En pleine croissance, l'Afrique face au besoin de transports en commun

  • Lagos a beau être une puissance économique et abriter les superstars de l'afropop, ses habitants bricolent pour avoir accès à l'eau et l'électricité
  • Depuis des années, les autorités de Lagos peinent à finaliser une ligne ferroviaire, longtemps retardée

LAGOS: A Lagos, Tade Balogun doit planifier ses déplacements bien en avance pour s'éviter le calvaire d'attendre des heures dans des embouteillages monstres qui paralysent la ville de 20 millions d'habitants aux services publics quasi-inexistants.

Chaque jour, M. Balogun part au travail avant l'aube, finit sa journée et attend jusqu'à 21H pour éviter les monstrueux "go-slow" (embouteillages en pidgin nigérian), faits de milliers de voitures et de camions sur des routes abimées où les vendeurs à la sauvette se faufilent dangereusement entre les voies.

Comme ce consultant de la capitale économique du Nigeria, beaucoup en Afrique doivent jongler avec l'absence ou l'inefficacité des transports en commun que les autorités locales essaient de développer, un défi immense mais vital à l'heure où le continent est confronté à une urbanisation croissante et à une explosion démographique.

Selon les Nations unies, la planète comptera bientôt 8 milliards d'humains. A la fin du siècle, les trois villes les plus peuplées au monde seront Africaines.

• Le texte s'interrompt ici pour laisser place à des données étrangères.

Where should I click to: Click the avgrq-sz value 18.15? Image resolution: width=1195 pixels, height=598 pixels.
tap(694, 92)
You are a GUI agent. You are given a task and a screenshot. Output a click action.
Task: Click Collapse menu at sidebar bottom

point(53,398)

Déjà l'une des villes abritant le plus d'âmes sur le continent, Lagos deviendra la plus peuplée au monde en 2100, selon une étude.

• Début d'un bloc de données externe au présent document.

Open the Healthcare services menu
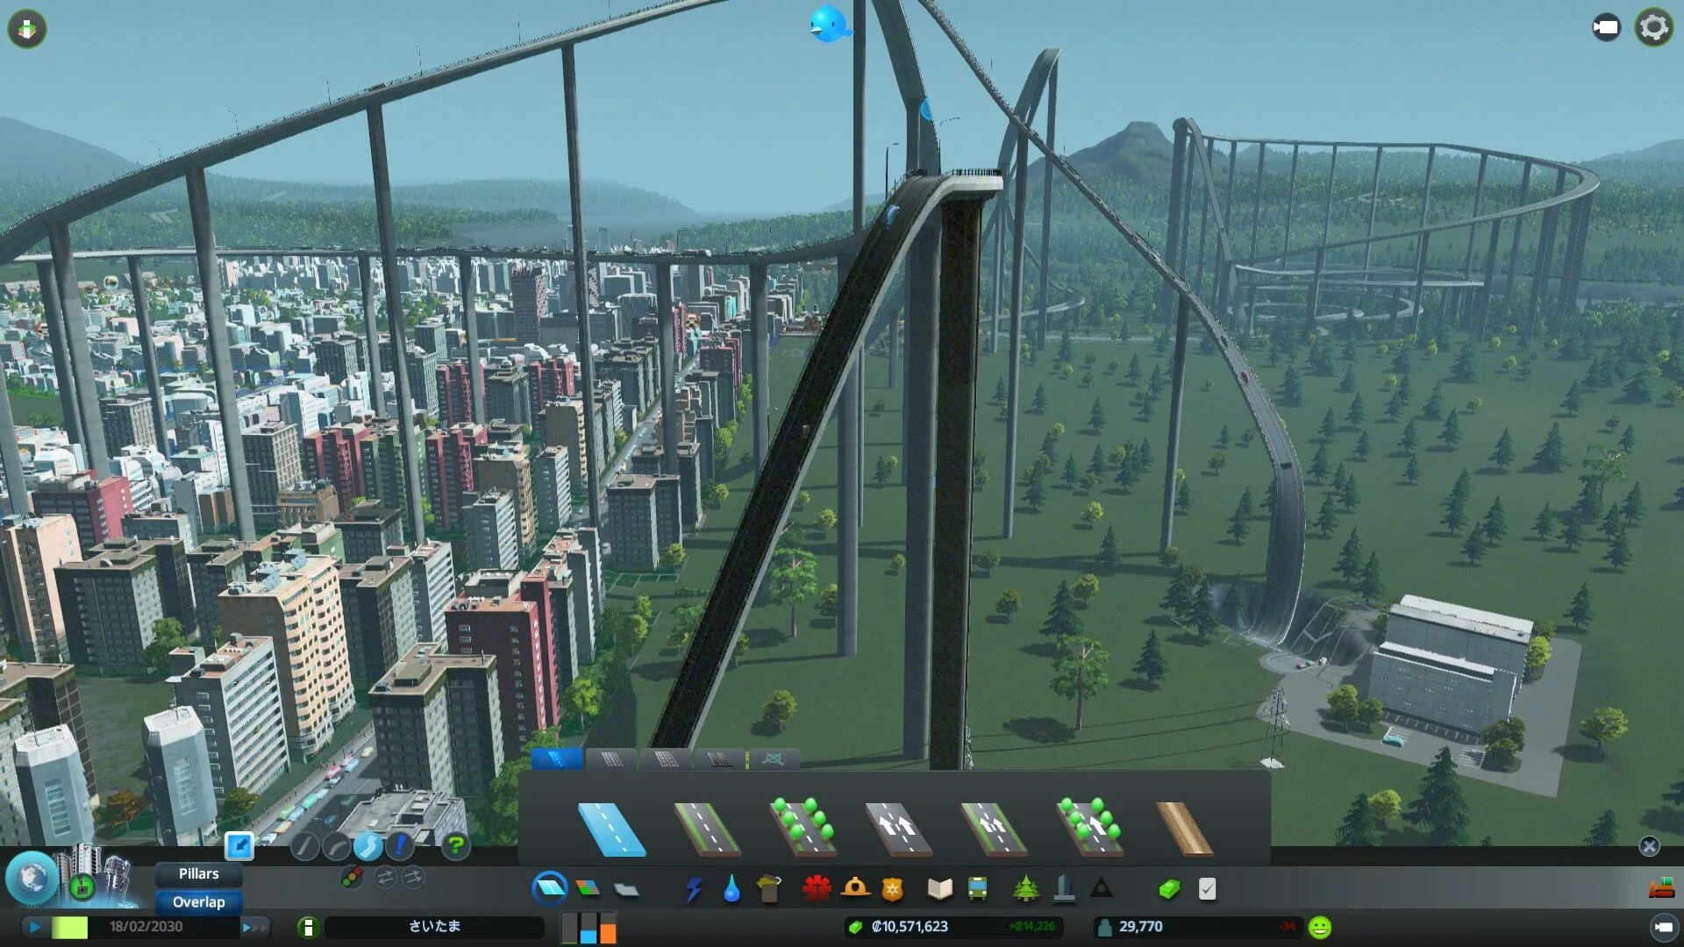Viewport: 1684px width, 947px height. tap(817, 889)
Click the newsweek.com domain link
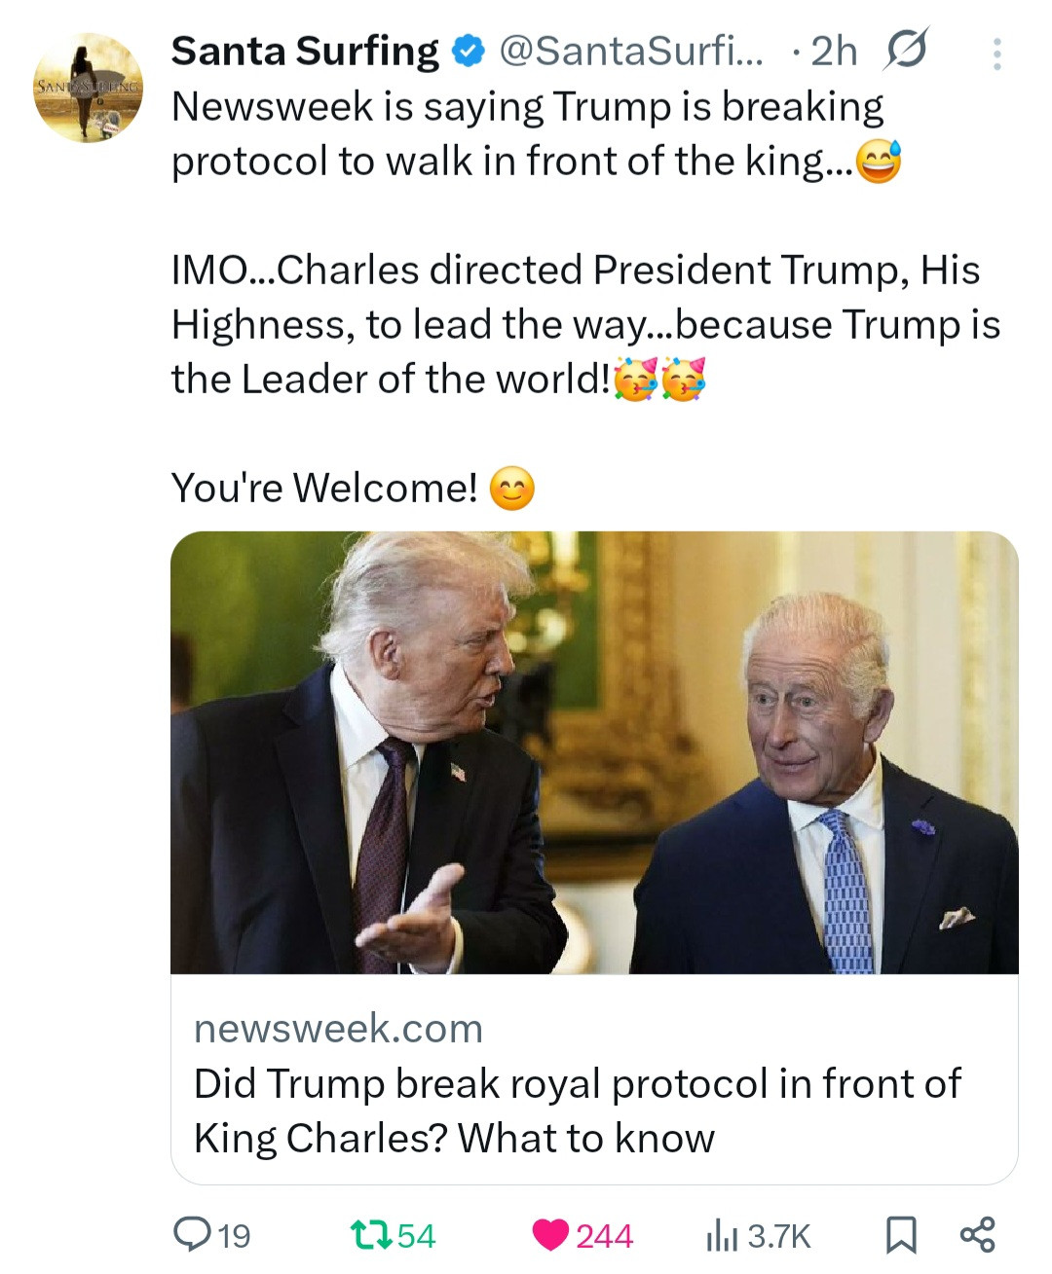 [338, 1028]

La façon dont elle gèrera cette explosion démographique pourrait inspirer les autres mégapoles africaines, comme Kinshasa (RD Congo) ou Dar Es Salaam (Tanzanie), qui complèteront le podium des villes les plus peuplées au monde en 2100.

L'Etat de Lagos assure avoir des plans ambitieux - que les sceptiques qualifient de "fantaisistes" -, notamment la création d'un nouvel aéroport et d'un réseau de transports publics (trains, bus, ferry).

Futures mégapoles

Mais comment intégrer les vastes réseaux informels de transports dont dépendent des millions de personnes? Comment fournir des logements et de l'électricité ? Autant de questions posées par les urbanistes tant les défis sont immenses.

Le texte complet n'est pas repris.